How it fits together

LLM Gateway — request lifecycleArchitecture
Request
scoped key · system · query · model · params

Two-tier cache

Tier-1 exact
scoped hash · free · 100% precise
Tier-2 semantic
embedding cosine ≥ τ
Intent guard
deterministic flips → Haiku judge
Cache hit → replay
$0 · ~0 ms
or Miss → provider chain
anthropic → openai → mock
Pre-first-token failover
commit on first token, then partial + error

Evaluation (CI-gated on false-positive rate)

precision · recall
cache-hit decision
false-positive rate
negations must not hit
threshold sweep
guard dominates the curve
A scoped key gates every cache decision; Tier-1 exact and Tier-2 semantic (behind a two-tier intent guard) serve a hit at $0, or a miss streams from the provider chain with pre-first-token failover. An eval harness scores cache-hit precision and false-positive rate, and gates CI on the latter.

04 · Results

Results

  • On the 41-pair adversarial set with real OpenAI embeddings, the naïve semantic cache at threshold 0.92 has a 50% false-positive rate. The two-tier guard lifts cache-hit precision 0.37 → 0.70 (deterministic) → 1.00 (full guard) at equal recall, taking the false-positive rate to 0%.
  • The guard dominates the whole precision-recall curve — precision 1.00 / FP 0% at every threshold — so it can operate at a lower threshold (0.78) for recall 0.82 at 0% FP, where the raw cache's false-positive rate is 83%. The raw cache only reaches 0% FP at threshold 0.96, where recall collapses to 0.35.
  • Verified live end-to-end against real providers: a paraphrase is served from cache at $0 and ~0 ms, a near-identical negation is correctly blocked, and a forced provider outage fails over to the fallback before the first token (with the model correctly swapped).
  • Runs and gates green with no API keys: the gateway serves a deterministic mock, and the eval scores the cache decision over committed embeddings + guard verdicts — so CI catches a regression that would serve wrong answers, with no secrets.

05 · Tradeoffs

Honest limitations

  • The cache is deliberately conservative: at a high threshold it misses some legitimate paraphrases (a cost miss, not a correctness one).
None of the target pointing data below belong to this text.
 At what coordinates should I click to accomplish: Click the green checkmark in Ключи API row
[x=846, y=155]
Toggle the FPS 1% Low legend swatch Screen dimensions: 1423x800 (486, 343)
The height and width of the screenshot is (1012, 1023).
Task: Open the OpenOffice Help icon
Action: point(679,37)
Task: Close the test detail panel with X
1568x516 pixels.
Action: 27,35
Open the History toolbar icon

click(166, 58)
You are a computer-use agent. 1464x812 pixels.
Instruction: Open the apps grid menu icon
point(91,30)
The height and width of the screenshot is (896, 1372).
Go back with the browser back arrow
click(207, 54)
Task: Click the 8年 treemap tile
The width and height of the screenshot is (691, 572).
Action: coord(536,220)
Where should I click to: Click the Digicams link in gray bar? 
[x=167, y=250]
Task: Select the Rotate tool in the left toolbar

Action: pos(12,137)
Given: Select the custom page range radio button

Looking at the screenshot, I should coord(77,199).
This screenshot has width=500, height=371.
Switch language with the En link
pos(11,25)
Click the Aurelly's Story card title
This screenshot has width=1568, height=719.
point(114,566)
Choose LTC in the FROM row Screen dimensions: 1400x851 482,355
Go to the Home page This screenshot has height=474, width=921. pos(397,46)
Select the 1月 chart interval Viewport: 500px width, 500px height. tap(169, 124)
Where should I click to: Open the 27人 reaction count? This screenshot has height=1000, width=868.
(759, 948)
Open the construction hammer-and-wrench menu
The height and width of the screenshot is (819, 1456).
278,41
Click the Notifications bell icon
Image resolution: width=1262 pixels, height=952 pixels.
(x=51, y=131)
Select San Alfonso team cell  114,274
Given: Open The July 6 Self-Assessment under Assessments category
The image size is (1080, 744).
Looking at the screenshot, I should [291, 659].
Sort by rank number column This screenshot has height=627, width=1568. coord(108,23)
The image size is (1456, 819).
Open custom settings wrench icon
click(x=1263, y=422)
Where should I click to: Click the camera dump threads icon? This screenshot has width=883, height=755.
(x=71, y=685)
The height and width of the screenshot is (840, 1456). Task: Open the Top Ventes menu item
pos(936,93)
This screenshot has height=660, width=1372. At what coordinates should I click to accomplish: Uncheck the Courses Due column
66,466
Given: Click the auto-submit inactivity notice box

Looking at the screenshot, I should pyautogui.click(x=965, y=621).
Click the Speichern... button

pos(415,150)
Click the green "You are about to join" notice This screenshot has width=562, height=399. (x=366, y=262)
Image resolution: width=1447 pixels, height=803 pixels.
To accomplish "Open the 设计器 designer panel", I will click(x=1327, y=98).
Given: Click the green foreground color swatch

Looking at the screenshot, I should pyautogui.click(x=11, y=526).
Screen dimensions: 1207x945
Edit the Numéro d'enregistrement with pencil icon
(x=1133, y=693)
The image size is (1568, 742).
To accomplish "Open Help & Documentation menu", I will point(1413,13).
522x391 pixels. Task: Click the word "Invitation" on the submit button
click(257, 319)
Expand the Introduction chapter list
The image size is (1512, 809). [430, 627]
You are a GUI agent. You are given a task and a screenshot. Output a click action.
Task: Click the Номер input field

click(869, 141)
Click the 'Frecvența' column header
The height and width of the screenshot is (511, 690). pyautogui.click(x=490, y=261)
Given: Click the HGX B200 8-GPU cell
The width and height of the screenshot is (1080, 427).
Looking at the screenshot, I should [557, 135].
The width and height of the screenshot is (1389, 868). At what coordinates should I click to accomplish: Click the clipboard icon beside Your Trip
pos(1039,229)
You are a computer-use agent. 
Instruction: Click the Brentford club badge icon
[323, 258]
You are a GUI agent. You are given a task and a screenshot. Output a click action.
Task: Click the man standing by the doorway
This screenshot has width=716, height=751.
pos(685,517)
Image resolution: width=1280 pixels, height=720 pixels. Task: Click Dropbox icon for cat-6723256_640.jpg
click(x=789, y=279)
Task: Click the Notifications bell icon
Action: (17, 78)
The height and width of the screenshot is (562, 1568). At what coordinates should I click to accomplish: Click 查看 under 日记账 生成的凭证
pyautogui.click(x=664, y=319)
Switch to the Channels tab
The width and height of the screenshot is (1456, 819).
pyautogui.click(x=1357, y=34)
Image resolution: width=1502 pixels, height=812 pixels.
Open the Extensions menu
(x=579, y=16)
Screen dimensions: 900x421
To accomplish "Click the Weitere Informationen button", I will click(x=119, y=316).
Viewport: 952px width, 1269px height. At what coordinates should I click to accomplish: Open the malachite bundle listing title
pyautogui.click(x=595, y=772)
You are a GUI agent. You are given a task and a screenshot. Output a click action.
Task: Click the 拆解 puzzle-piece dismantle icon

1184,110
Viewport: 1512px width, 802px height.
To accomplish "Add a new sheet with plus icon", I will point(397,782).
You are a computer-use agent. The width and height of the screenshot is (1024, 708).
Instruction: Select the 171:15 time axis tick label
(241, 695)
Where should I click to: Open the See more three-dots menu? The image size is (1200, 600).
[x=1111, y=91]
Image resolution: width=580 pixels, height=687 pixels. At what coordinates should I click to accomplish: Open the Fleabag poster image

The guard doesn't hurt recall — it's what lets you safely lower the threshold to recover it — but recall is still a threshold choice that trades against how many candidates reach the judge.
  • The deterministic guard is a cheap pre-filter, not the authority: it catches lexical flips and intentionally leaves ambiguous negations ('without', 'can't') to the judge. The headline 1.00 precision is the full guard (deterministic + judge); the judge fails closed, so a judge outage is a cache miss, never a wrong answer.
  • Routing is deliberately unshipped. The honest reading of the RouterArena benchmark is that most 'smart' routers don't beat a single strong model; a transparent cascade exists but is off by default, because a routing-quality eval — does it beat both always-cheap and always-strong without collapsing to one model — is the bar to clear, and that's future work.
  • The eval set is 41 pairs — enough to make the point and gate CI, not a population estimate. The caches, rate limiter, and metrics ring are per-instance; a real deployment would back them with a shared store (Redis). Cost figures come from a dated pricing snapshot, so they're honest estimates.
  • The engine is complete, reviewed, and measured, but the public playground and deploy are still to come — so for now the proof lives in the eval harness and the source, not a hosted demo.

06 · Next

What I'd do next

  • Ship the interactive playground — type a query, then a paraphrase that hits at $0, then a near-identical negation that correctly misses, with an outage toggle that shows pre-first-token failover — and deploy it.
  • Grow the adversarial golden set well past 41 pairs and add a per-prompt learned threshold (vCache-style δ error bound) as a measured arm against the fixed threshold.
  • Back the cache and metrics with a shared store, and add a reproducible cost/latency benchmark so the savings story is quantified at scale.